Element lookup records

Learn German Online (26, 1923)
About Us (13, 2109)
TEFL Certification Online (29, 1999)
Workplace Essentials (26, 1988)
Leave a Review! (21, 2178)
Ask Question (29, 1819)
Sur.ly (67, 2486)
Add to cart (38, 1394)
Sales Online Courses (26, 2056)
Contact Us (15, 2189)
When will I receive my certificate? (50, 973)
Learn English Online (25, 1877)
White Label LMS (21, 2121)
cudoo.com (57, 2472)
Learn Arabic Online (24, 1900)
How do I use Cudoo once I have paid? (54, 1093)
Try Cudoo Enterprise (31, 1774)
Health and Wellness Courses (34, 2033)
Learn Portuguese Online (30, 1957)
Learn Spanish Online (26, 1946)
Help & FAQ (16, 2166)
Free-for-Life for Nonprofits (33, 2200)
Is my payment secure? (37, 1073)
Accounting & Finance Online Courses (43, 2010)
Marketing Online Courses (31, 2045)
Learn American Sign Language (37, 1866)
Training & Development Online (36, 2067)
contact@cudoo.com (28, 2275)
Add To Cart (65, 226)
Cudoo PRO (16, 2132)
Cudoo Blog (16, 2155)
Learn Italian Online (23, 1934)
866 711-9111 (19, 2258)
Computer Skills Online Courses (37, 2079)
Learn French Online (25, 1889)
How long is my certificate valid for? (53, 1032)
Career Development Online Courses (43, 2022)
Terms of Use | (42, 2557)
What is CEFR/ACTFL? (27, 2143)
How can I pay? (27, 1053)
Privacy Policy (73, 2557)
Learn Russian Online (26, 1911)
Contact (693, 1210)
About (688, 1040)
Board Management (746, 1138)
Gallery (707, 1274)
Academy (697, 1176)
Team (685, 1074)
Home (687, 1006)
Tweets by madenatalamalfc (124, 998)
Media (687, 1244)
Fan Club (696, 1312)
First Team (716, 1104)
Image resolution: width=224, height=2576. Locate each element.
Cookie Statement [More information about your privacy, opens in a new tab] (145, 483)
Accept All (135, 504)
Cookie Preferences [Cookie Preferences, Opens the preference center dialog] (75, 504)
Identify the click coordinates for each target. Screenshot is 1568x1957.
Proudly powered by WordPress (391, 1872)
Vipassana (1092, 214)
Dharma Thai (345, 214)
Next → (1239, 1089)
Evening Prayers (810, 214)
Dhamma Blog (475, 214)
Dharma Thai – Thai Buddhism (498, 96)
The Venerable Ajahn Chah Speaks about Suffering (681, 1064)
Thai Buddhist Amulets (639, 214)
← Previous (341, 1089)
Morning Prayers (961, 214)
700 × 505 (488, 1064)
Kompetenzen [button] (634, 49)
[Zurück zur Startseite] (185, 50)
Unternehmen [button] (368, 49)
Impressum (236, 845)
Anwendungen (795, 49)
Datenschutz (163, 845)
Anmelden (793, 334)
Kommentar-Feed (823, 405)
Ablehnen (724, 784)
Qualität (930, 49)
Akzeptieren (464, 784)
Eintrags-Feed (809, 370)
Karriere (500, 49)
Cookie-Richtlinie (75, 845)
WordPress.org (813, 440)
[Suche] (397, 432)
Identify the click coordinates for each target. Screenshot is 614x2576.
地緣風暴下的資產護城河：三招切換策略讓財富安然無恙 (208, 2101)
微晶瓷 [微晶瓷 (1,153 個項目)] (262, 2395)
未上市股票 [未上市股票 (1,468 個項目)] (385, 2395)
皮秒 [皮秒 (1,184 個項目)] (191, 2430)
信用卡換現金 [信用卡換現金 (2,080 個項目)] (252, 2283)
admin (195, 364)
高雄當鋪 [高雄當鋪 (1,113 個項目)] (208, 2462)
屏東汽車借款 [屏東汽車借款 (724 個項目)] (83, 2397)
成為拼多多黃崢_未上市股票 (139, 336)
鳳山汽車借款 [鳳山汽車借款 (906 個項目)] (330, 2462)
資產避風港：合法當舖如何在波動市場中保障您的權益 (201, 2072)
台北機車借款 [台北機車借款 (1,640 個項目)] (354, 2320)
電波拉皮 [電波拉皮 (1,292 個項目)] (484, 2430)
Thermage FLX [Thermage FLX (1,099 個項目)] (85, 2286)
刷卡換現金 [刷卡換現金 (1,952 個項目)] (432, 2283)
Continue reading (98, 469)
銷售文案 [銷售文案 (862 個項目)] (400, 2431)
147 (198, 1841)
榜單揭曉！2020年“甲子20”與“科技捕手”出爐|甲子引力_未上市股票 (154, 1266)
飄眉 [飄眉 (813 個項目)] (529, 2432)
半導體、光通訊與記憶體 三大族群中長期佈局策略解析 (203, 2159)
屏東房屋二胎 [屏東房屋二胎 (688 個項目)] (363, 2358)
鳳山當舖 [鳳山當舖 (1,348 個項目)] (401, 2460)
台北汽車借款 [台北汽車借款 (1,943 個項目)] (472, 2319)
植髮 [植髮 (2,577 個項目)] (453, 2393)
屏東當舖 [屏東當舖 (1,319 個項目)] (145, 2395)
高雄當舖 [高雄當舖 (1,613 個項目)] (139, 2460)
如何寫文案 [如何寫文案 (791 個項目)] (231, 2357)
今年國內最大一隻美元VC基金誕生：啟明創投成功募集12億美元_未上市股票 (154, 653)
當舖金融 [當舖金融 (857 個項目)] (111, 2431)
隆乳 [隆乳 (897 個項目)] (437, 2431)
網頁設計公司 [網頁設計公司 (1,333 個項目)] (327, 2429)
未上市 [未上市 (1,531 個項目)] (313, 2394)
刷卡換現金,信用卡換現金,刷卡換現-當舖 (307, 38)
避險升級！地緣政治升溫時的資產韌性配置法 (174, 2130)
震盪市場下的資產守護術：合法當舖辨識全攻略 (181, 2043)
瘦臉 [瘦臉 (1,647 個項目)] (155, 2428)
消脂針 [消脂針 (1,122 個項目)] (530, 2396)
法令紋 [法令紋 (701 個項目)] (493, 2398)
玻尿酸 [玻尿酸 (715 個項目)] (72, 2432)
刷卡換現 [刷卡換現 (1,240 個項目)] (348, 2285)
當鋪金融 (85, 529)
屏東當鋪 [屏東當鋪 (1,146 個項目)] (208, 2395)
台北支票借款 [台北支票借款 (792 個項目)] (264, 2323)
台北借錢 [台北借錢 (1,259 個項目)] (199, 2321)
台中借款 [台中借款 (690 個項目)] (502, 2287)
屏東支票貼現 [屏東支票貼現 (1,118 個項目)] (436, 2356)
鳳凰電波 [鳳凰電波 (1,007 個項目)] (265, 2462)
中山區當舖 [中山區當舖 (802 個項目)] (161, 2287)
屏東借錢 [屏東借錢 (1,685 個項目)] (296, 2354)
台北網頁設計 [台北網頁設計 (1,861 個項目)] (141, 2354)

Task prompt
Count the lines in the data above that contain the string "Identify", matching case exactly. Reply with the number only.

Result
2